▶ Task to carry out
Output all of the entries beneath, exactly as written.

(Stored data entries)
▼

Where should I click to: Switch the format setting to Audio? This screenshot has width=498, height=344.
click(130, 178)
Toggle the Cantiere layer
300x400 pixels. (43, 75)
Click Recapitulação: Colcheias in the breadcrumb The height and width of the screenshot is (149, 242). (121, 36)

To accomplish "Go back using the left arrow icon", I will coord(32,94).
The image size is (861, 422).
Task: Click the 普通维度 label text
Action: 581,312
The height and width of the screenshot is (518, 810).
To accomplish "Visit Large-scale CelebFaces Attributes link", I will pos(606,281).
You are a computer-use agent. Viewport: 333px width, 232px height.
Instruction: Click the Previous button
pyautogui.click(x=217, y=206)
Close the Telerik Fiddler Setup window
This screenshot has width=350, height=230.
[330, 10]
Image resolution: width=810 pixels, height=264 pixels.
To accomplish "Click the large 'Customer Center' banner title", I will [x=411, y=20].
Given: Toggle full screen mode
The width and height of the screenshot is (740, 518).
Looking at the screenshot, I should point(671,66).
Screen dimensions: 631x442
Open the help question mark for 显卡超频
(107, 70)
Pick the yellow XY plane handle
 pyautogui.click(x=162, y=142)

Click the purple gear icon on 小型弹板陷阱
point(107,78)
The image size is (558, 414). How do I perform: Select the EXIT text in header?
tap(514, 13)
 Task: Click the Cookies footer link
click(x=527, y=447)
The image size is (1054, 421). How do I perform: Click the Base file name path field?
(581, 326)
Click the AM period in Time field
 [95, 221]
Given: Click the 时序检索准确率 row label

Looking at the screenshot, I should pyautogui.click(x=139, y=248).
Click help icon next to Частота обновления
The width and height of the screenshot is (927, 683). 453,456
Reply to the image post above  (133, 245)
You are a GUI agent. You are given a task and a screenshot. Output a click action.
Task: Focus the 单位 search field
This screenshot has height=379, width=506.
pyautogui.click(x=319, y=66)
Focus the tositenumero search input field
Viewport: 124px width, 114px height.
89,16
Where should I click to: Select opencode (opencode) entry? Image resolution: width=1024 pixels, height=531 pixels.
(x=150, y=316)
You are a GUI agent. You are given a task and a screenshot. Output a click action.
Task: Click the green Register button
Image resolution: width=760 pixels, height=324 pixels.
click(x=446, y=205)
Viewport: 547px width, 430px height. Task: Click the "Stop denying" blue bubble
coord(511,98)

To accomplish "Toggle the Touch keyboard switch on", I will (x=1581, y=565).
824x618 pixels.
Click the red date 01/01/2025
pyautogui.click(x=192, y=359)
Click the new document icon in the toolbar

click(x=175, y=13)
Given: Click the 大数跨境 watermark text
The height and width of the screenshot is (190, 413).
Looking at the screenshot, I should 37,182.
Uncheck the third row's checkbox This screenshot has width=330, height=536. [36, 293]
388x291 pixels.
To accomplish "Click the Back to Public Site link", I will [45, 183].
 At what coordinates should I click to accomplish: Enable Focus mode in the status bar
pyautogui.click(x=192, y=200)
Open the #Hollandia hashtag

▲

▶ Response below
Where should I click to: Switch the format setting to Audio? This screenshot has width=498, height=344.
click(130, 178)
Toggle the Cantiere layer
300x400 pixels. (43, 75)
Click Recapitulação: Colcheias in the breadcrumb The height and width of the screenshot is (149, 242). (121, 36)

To accomplish "Go back using the left arrow icon", I will coord(32,94).
The image size is (861, 422).
Task: Click the 普通维度 label text
Action: 581,312
The height and width of the screenshot is (518, 810).
To accomplish "Visit Large-scale CelebFaces Attributes link", I will pos(606,281).
You are a computer-use agent. Viewport: 333px width, 232px height.
Instruction: Click the Previous button
pyautogui.click(x=217, y=206)
Close the Telerik Fiddler Setup window
This screenshot has width=350, height=230.
[330, 10]
Image resolution: width=810 pixels, height=264 pixels.
To accomplish "Click the large 'Customer Center' banner title", I will [x=411, y=20].
Given: Toggle full screen mode
The width and height of the screenshot is (740, 518).
Looking at the screenshot, I should point(671,66).
Screen dimensions: 631x442
Open the help question mark for 显卡超频
(107, 70)
Pick the yellow XY plane handle
 pyautogui.click(x=162, y=142)

Click the purple gear icon on 小型弹板陷阱
point(107,78)
The image size is (558, 414). How do I perform: Select the EXIT text in header?
tap(514, 13)
 Task: Click the Cookies footer link
click(x=527, y=447)
The image size is (1054, 421). How do I perform: Click the Base file name path field?
(581, 326)
Click the AM period in Time field
 [95, 221]
Given: Click the 时序检索准确率 row label

Looking at the screenshot, I should pyautogui.click(x=139, y=248).
Click help icon next to Частота обновления
The width and height of the screenshot is (927, 683). 453,456
Reply to the image post above  (133, 245)
You are a GUI agent. You are given a task and a screenshot. Output a click action.
Task: Focus the 单位 search field
This screenshot has height=379, width=506.
pyautogui.click(x=319, y=66)
Focus the tositenumero search input field
Viewport: 124px width, 114px height.
89,16
Where should I click to: Select opencode (opencode) entry? Image resolution: width=1024 pixels, height=531 pixels.
(x=150, y=316)
You are a GUI agent. You are given a task and a screenshot. Output a click action.
Task: Click the green Register button
Image resolution: width=760 pixels, height=324 pixels.
click(x=446, y=205)
Viewport: 547px width, 430px height. Task: Click the "Stop denying" blue bubble
coord(511,98)

To accomplish "Toggle the Touch keyboard switch on", I will (x=1581, y=565).
824x618 pixels.
Click the red date 01/01/2025
pyautogui.click(x=192, y=359)
Click the new document icon in the toolbar

click(x=175, y=13)
Given: Click the 大数跨境 watermark text
The height and width of the screenshot is (190, 413).
Looking at the screenshot, I should 37,182.
Uncheck the third row's checkbox This screenshot has width=330, height=536. [36, 293]
388x291 pixels.
To accomplish "Click the Back to Public Site link", I will [45, 183].
 At what coordinates should I click to accomplish: Enable Focus mode in the status bar
pyautogui.click(x=192, y=200)
Open the #Hollandia hashtag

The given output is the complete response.